-- THE TASK --
Reproduce the material below only from the line with "Given: Click the 收货单号 input field" to the line with "the 返回 back", both included, keeping each line exact and dropping the pictures.

────────────────────────────────────────

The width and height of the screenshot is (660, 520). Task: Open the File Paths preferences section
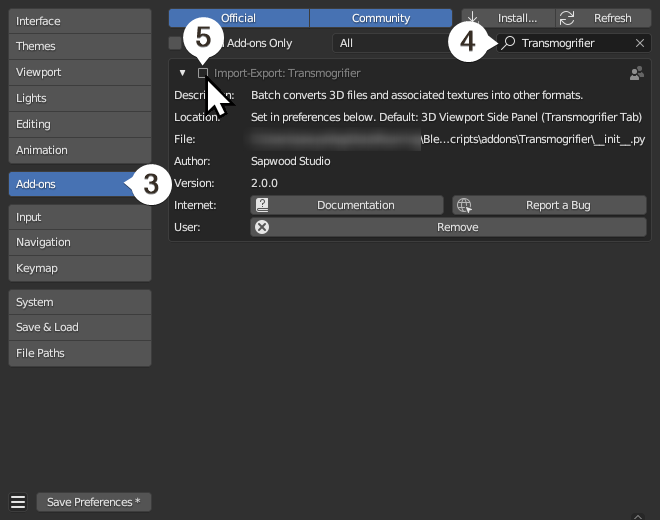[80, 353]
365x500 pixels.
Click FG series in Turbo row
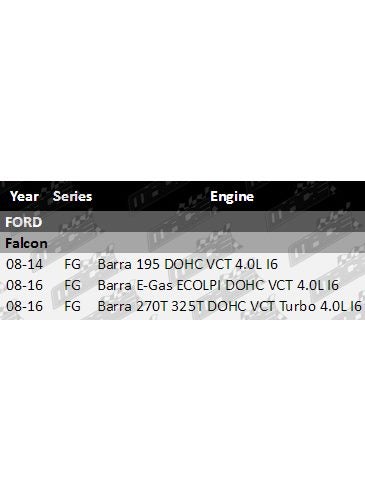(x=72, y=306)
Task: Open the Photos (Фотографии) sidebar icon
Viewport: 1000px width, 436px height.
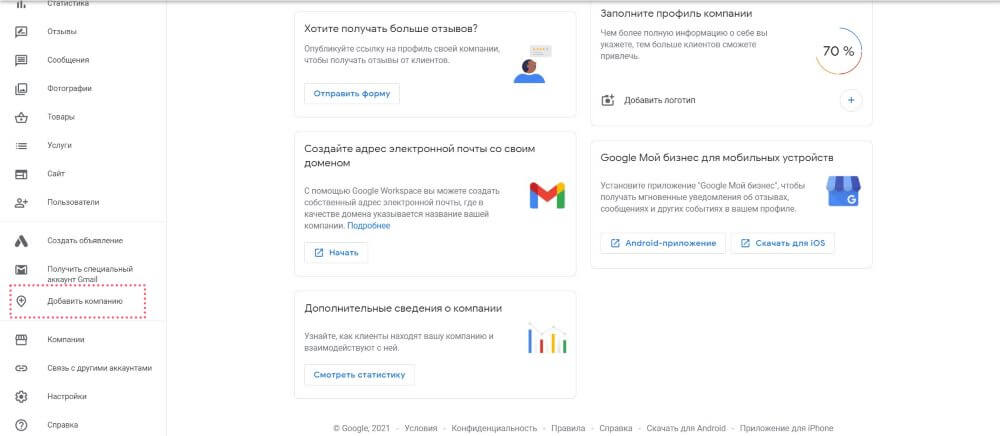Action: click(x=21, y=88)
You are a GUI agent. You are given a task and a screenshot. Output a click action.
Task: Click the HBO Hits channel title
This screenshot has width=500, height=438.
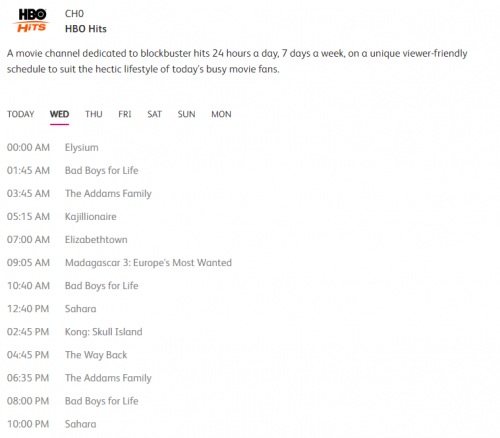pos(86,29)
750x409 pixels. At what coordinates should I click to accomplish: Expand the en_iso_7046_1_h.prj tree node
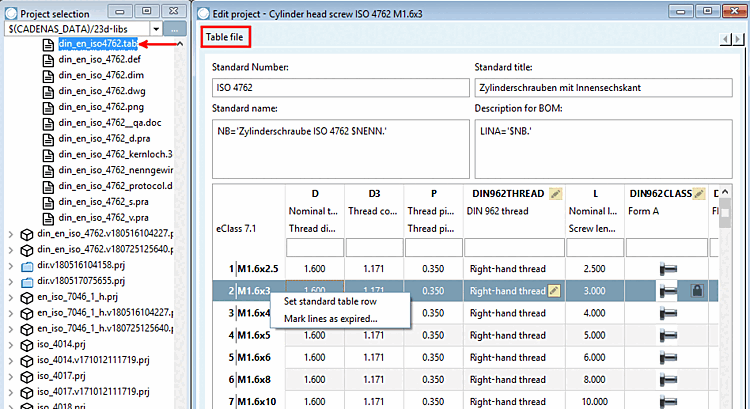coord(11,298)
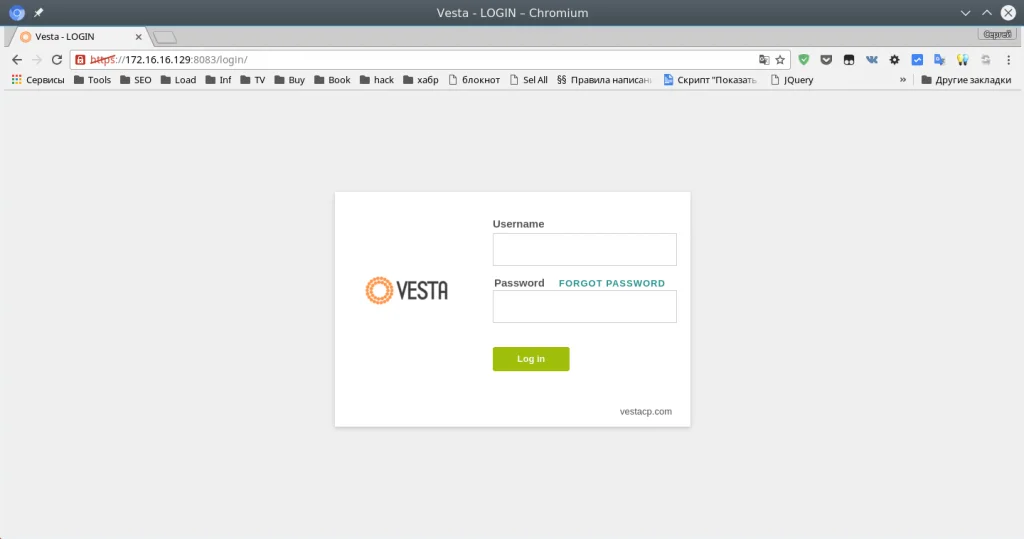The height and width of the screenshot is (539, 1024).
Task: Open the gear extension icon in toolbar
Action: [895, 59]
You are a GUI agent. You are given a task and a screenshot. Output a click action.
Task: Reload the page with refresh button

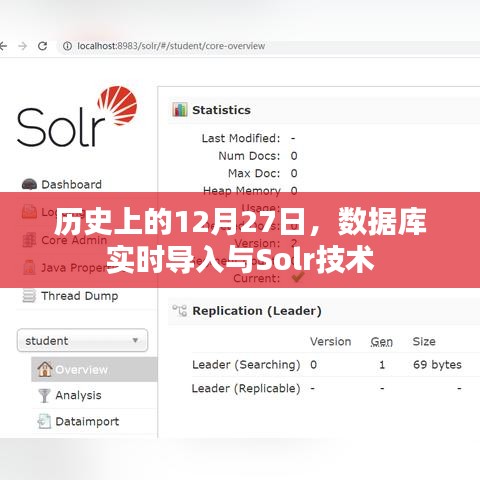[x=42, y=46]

────────────────────────────────────────

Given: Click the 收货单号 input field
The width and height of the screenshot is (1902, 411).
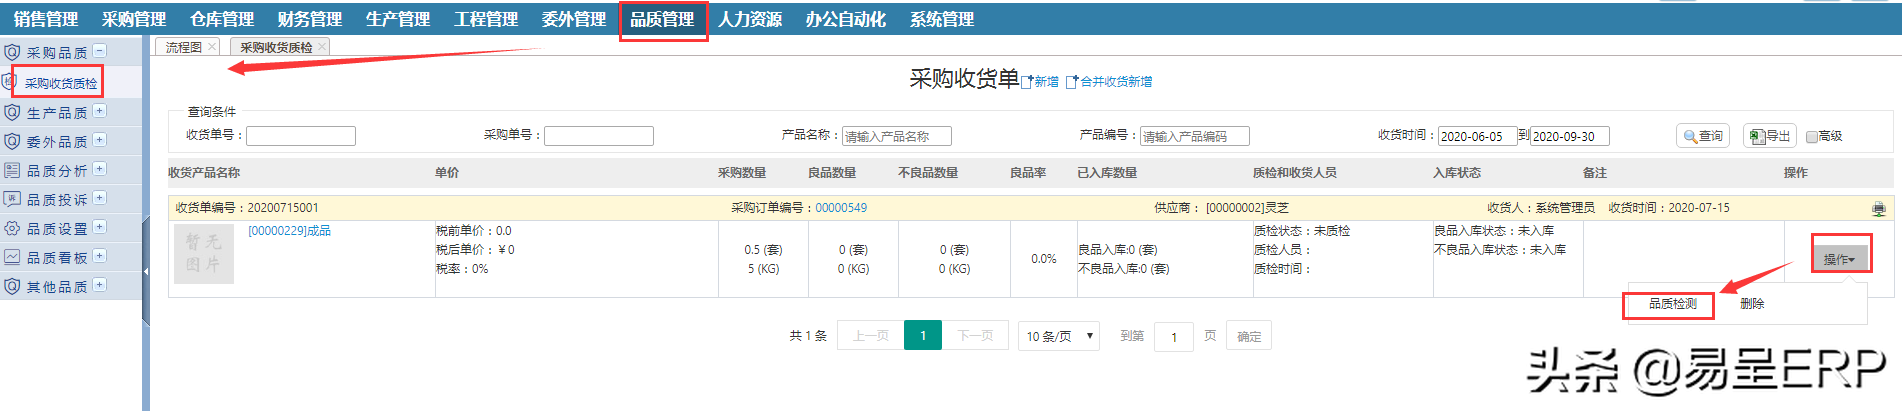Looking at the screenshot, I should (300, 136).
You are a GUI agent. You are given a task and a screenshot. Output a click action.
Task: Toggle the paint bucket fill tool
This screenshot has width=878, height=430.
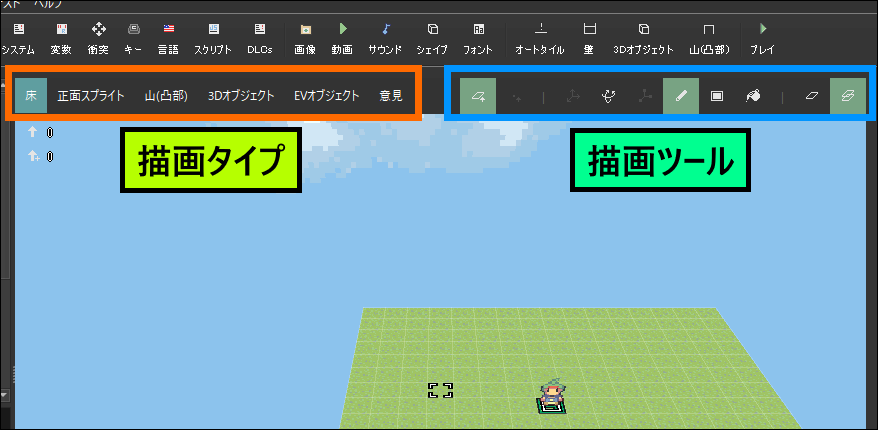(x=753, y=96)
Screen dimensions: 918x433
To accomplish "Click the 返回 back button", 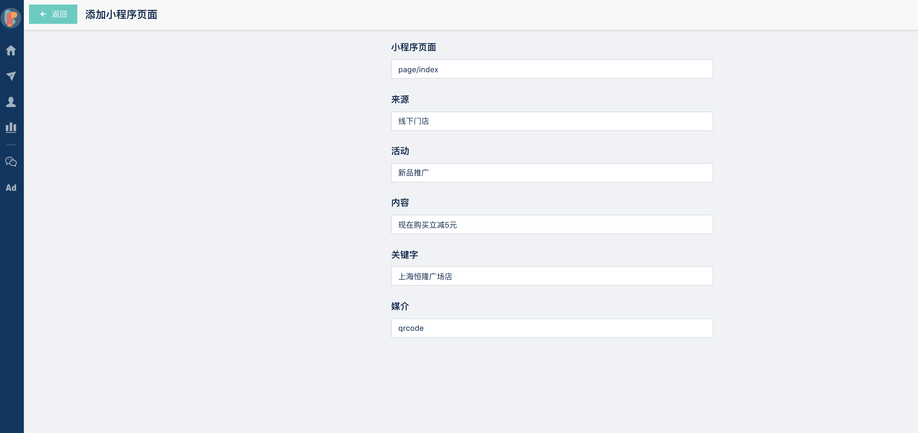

────────────────────────────────────────

-- ANSWER TO THE EXERCISE --
Given: Click the 收货单号 input field
The width and height of the screenshot is (1902, 411).
Looking at the screenshot, I should (300, 136).
You are a GUI agent. You are given a task and a screenshot. Output a click action.
Task: Toggle the paint bucket fill tool
This screenshot has width=878, height=430.
(x=753, y=96)
Screen dimensions: 918x433
To accomplish "Click the 返回 back button", 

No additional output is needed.